TUJUAN:
Susun bagian dari baris yang memuat "Given: Open Settings with the gear button" hingga baris yang memuat "I will pos(71,980)." (keduanya termasuk) sebagai CSV dua kolom bernama teks dan jawaban, dengan satu baris CSV untuk setiap pasangan teks dan jawabannya. Letakkan masing-masing dalam satu bidang bertanda kutip, dan ganti setiap pergantian baris dengan spasi.

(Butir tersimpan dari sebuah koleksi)

● ● ●

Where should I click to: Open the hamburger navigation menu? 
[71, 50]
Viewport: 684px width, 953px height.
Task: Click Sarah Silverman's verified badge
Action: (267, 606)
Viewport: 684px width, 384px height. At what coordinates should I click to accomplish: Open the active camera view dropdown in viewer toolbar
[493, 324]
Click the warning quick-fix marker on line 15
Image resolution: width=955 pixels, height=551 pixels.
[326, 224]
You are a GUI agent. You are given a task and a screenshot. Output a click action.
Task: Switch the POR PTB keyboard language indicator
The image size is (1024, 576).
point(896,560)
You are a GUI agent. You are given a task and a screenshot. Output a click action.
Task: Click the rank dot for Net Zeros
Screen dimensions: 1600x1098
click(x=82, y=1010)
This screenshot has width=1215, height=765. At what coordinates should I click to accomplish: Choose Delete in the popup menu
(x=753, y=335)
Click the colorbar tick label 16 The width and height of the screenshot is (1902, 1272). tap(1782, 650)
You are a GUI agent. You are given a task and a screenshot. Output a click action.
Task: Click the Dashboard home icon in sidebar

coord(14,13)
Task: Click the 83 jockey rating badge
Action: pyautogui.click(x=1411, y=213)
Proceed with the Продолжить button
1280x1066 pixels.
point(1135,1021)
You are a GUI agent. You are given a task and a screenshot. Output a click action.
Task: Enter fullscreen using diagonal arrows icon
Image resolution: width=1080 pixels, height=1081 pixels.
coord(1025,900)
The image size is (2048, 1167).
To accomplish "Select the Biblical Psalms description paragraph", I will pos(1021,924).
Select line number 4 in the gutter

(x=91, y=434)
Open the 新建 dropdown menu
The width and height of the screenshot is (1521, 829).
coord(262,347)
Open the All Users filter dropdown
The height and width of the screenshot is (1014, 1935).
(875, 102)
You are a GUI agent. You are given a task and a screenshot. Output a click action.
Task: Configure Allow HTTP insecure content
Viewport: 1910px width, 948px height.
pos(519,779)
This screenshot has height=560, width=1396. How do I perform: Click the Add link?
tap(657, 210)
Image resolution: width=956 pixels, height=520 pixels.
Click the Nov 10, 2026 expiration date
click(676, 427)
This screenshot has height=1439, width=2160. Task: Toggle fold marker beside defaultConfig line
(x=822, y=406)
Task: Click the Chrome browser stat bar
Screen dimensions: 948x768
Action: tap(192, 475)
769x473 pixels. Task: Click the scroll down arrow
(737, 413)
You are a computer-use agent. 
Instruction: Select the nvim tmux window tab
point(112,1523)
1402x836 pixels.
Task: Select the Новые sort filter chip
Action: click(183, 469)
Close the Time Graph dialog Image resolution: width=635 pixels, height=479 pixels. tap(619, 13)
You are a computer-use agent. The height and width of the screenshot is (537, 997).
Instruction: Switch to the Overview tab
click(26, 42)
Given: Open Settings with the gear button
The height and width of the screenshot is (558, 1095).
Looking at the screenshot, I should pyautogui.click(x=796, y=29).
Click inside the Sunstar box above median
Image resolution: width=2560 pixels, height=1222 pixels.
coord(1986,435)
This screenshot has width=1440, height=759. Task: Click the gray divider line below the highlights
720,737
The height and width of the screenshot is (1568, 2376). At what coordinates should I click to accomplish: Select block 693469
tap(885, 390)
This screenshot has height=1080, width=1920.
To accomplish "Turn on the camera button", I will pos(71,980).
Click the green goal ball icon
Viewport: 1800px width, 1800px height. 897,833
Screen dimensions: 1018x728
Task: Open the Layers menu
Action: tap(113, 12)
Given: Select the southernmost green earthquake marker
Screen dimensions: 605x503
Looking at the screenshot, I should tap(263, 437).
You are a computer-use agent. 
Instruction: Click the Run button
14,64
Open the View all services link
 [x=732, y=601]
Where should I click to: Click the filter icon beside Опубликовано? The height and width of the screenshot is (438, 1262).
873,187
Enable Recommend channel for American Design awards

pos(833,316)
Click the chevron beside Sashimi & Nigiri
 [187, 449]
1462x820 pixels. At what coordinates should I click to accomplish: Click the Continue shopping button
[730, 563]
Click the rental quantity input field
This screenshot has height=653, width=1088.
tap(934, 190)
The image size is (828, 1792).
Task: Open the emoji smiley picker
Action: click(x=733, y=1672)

● ● ●

JAWABAN LATIHAN:
teks,jawaban
"Given: Open Settings with the gear button The height and width of the screenshot is (558, 1095).","Looking at the screenshot, I should pyautogui.click(x=796, y=29)."
"Click inside the Sunstar box above median Image resolution: width=2560 pixels, height=1222 pixels.","coord(1986,435)"
"This screenshot has width=1440, height=759. Task: Click the gray divider line below the highlights","720,737"
"The height and width of the screenshot is (1568, 2376). At what coordinates should I click to accomplish: Select block 693469","tap(885, 390)"
"This screenshot has height=1080, width=1920. To accomplish ""Turn on the camera button"",","I will pos(71,980)."